PROVIDED DATA
Start of Block
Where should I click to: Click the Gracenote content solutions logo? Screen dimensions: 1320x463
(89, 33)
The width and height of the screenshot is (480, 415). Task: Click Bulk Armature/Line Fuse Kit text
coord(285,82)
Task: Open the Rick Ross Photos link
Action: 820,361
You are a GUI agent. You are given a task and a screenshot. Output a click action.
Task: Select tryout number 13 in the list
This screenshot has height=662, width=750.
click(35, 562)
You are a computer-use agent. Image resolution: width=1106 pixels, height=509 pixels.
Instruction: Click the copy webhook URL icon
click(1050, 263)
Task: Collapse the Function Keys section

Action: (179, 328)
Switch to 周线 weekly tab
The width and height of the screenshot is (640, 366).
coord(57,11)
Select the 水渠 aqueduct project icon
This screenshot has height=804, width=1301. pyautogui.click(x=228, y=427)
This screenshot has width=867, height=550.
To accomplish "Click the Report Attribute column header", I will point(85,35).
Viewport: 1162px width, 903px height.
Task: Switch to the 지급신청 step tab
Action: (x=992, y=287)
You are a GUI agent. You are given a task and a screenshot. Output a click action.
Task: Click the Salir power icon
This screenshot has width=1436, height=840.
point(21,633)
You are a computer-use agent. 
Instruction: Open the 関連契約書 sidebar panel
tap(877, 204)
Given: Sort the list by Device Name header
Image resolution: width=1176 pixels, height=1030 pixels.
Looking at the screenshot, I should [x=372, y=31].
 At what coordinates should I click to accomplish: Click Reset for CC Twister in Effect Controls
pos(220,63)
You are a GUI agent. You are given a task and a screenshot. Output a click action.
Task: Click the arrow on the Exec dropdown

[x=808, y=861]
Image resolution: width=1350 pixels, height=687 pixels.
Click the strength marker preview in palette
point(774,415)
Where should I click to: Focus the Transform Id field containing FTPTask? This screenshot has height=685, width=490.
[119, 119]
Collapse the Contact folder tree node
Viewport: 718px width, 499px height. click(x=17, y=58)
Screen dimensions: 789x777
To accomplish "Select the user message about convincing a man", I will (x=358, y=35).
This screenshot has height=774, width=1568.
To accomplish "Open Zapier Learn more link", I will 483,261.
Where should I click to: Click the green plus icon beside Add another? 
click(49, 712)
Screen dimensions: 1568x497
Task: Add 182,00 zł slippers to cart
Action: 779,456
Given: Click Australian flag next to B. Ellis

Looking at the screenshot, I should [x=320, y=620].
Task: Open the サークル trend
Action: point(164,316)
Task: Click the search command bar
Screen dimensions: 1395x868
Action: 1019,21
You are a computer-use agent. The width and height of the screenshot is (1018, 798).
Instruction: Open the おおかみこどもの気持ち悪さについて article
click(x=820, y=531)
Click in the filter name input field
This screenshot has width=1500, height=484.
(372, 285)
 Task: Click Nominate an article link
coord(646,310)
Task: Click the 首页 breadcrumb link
End of Block
ASSIGNMENT
Beginning with the line that contains "Given: Click Australian flag next to B. Ellis", retype every remaining line of the listing exactly, ending with the last one.

REPLY
Given: Click Australian flag next to B. Ellis

Looking at the screenshot, I should [x=320, y=620].
Task: Open the サークル trend
Action: point(164,316)
Task: Click the search command bar
Screen dimensions: 1395x868
Action: 1019,21
You are a computer-use agent. The width and height of the screenshot is (1018, 798).
Instruction: Open the おおかみこどもの気持ち悪さについて article
click(x=820, y=531)
Click in the filter name input field
This screenshot has width=1500, height=484.
(372, 285)
 Task: Click Nominate an article link
coord(646,310)
Task: Click the 首页 breadcrumb link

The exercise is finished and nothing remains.